The Canadian wireless giant said on Wednesday it expects
full-year total service revenue to grow in the range of 3% to
5%, compared with its prior forecast of a 0% to 3% growth.
Rogers controls 75% of Maple Leaf Sports &
Entertainment, after it bought rival
Bell's stake
in the sports firm.
Within the broader media industry, live sports has shone
in the U.S. and Canada as hardcore fans rush to various
platforms to watch their favorite teams play, despite
consumer pricing
uncertainty arising from shifting global trade policies.

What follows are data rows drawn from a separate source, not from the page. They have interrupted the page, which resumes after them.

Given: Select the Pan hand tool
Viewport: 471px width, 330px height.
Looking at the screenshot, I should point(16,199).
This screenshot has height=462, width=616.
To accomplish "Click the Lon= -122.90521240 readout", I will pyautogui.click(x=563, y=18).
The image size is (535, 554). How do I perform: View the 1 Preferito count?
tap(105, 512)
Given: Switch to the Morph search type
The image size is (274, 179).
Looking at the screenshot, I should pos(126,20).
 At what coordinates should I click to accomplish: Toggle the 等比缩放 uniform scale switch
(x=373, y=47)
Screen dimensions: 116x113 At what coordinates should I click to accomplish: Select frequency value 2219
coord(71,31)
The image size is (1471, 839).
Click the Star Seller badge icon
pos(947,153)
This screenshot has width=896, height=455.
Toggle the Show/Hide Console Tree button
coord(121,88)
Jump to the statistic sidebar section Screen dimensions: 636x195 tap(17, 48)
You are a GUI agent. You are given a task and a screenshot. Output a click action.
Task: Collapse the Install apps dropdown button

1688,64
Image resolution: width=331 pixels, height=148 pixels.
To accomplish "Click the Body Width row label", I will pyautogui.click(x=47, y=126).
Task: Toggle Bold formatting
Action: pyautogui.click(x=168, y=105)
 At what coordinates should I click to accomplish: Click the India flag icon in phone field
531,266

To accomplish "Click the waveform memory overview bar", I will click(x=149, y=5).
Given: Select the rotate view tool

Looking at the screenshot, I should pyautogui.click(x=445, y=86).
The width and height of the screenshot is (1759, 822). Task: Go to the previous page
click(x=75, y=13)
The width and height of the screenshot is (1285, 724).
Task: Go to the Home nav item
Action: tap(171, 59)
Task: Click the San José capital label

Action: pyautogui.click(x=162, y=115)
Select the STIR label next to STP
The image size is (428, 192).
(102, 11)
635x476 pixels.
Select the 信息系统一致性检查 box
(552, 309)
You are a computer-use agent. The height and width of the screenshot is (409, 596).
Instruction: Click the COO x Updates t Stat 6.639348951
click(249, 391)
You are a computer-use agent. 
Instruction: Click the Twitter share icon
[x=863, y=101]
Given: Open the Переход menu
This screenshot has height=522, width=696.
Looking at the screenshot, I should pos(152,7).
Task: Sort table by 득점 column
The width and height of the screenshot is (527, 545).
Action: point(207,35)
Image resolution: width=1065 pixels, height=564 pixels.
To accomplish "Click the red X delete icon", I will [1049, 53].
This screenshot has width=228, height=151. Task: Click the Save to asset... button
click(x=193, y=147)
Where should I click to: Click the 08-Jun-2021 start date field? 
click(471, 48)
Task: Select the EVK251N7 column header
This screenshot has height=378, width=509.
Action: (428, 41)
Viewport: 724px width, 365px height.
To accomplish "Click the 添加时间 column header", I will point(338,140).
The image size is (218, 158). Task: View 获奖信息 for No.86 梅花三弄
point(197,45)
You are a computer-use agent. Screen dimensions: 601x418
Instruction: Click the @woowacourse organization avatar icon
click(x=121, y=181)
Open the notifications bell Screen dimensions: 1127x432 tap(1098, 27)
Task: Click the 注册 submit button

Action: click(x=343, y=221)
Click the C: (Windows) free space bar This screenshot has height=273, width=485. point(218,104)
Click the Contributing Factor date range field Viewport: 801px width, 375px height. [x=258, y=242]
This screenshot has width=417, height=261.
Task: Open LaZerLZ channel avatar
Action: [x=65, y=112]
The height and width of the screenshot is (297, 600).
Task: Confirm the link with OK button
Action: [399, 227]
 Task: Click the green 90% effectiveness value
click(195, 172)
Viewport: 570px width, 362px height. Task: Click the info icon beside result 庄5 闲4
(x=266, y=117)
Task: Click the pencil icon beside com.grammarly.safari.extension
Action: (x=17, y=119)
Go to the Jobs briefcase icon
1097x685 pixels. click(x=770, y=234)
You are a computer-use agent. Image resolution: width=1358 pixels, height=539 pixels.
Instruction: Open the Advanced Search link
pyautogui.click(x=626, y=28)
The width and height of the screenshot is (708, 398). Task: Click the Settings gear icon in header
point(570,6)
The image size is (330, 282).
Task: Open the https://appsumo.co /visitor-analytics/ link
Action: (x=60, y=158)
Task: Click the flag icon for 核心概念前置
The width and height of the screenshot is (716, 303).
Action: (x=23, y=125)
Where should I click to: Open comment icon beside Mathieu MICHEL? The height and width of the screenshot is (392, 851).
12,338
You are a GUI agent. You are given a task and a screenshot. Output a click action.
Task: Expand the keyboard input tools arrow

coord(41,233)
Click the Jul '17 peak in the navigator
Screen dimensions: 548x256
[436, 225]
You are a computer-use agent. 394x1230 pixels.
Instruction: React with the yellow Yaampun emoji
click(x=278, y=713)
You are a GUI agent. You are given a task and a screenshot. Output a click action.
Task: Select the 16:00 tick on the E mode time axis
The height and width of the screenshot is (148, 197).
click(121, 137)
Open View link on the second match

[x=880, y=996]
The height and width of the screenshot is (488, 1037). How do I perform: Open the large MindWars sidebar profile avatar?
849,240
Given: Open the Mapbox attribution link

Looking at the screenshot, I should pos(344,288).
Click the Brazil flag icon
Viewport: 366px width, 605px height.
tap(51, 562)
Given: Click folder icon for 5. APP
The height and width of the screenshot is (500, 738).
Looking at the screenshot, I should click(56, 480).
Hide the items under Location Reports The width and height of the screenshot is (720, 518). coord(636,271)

Rogers has made big bets on growing its presence in the
country by signing deals with sports leagues, including a
12-year agreement worth C$11 billion to secure media rights for
Canada's NHL games.
The company's media revenue rose 10% in the second
quarter, helped by higher sports-related revenue from the NHL
playoffs and the launch of Warner Bros Discovery's ( WBD ) suite
of television channels.
It reported quarterly revenue of C$5.22 billion ($3.84
billion), beating analysts' average estimate of C$5.18 billion,
according to data compiled by LSEG.
The company has also been benefiting from its expanding 5G
coverage across Canada as well as the offers on its flexible
mobile plans, even as competition from rivals BCE and
Telus ( TU ) intensifies.
Rogers added 35,000 monthly postpaid bill-paying
wireless phone subscribers during the quarter, just shy of
estimates of 35,640 additions, according to analysts polled by
Visible Alpha.
($1 = 1.3586 Canadian dollars)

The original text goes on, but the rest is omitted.